PROBLEM: Would you please write out the records below exactly as they appear?

======== GIVEN DATA

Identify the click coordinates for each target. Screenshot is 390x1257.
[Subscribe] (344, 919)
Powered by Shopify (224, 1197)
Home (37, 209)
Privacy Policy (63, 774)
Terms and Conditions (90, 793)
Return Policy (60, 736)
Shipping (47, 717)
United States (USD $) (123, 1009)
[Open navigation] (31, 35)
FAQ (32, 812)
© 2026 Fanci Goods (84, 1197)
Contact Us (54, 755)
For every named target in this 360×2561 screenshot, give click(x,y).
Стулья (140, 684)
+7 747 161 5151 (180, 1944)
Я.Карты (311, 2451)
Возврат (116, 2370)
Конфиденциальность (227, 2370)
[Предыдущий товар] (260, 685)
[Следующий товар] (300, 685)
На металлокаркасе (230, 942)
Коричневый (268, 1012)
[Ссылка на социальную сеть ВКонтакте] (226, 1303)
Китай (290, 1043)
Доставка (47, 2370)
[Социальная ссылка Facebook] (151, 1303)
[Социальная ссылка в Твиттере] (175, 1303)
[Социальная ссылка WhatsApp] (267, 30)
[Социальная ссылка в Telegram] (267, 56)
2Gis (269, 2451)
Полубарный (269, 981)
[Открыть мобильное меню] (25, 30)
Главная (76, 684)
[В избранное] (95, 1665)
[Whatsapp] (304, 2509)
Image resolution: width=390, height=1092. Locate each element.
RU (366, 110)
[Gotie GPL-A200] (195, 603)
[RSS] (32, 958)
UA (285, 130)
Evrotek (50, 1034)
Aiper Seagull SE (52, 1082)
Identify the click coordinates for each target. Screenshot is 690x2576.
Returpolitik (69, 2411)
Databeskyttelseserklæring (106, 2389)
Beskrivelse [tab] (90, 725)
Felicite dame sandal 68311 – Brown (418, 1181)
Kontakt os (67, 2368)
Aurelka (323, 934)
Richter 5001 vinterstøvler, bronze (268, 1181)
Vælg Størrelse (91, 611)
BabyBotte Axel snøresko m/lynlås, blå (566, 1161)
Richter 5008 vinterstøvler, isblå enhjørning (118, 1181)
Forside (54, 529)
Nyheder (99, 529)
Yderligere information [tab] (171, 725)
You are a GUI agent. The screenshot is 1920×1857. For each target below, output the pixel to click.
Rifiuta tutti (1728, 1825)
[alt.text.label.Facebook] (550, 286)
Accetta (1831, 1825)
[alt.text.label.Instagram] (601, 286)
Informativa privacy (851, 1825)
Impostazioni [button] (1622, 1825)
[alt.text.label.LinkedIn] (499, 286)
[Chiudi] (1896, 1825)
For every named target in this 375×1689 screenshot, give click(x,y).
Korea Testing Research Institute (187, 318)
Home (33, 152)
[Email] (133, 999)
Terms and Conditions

================

SOLUTION:
Identify the click coordinates for each target. Screenshot is 390x1257.
[Subscribe] (344, 919)
Powered by Shopify (224, 1197)
Home (37, 209)
Privacy Policy (63, 774)
Terms and Conditions (90, 793)
Return Policy (60, 736)
Shipping (47, 717)
United States (USD $) (123, 1009)
[Open navigation] (31, 35)
FAQ (32, 812)
© 2026 Fanci Goods (84, 1197)
Contact Us (54, 755)
For every named target in this 360×2561 screenshot, give click(x,y).
Стулья (140, 684)
+7 747 161 5151 (180, 1944)
Я.Карты (311, 2451)
Возврат (116, 2370)
Конфиденциальность (227, 2370)
[Предыдущий товар] (260, 685)
[Следующий товар] (300, 685)
На металлокаркасе (230, 942)
Коричневый (268, 1012)
[Ссылка на социальную сеть ВКонтакте] (226, 1303)
Китай (290, 1043)
Доставка (47, 2370)
[Социальная ссылка Facebook] (151, 1303)
[Социальная ссылка в Твиттере] (175, 1303)
[Социальная ссылка WhatsApp] (267, 30)
[Социальная ссылка в Telegram] (267, 56)
2Gis (269, 2451)
Полубарный (269, 981)
[Открыть мобильное меню] (25, 30)
Главная (76, 684)
[В избранное] (95, 1665)
[Whatsapp] (304, 2509)
Image resolution: width=390, height=1092. Locate each element.
RU (366, 110)
[Gotie GPL-A200] (195, 603)
[RSS] (32, 958)
UA (285, 130)
Evrotek (50, 1034)
Aiper Seagull SE (52, 1082)
Identify the click coordinates for each target. Screenshot is 690x2576.
Returpolitik (69, 2411)
Databeskyttelseserklæring (106, 2389)
Beskrivelse [tab] (90, 725)
Felicite dame sandal 68311 – Brown (418, 1181)
Kontakt os (67, 2368)
Aurelka (323, 934)
Richter 5001 vinterstøvler, bronze (268, 1181)
Vælg Størrelse (91, 611)
BabyBotte Axel snøresko m/lynlås, blå (566, 1161)
Richter 5008 vinterstøvler, isblå enhjørning (118, 1181)
Forside (54, 529)
Nyheder (99, 529)
Yderligere information [tab] (171, 725)
You are a GUI agent. The screenshot is 1920×1857. For each target below, output the pixel to click.
Rifiuta tutti (1728, 1825)
[alt.text.label.Facebook] (550, 286)
Accetta (1831, 1825)
[alt.text.label.Instagram] (601, 286)
Informativa privacy (851, 1825)
Impostazioni [button] (1622, 1825)
[alt.text.label.LinkedIn] (499, 286)
[Chiudi] (1896, 1825)
For every named target in this 375×1689 screenshot, give click(x,y).
Korea Testing Research Institute (187, 318)
Home (33, 152)
[Email] (133, 999)
Terms and Conditions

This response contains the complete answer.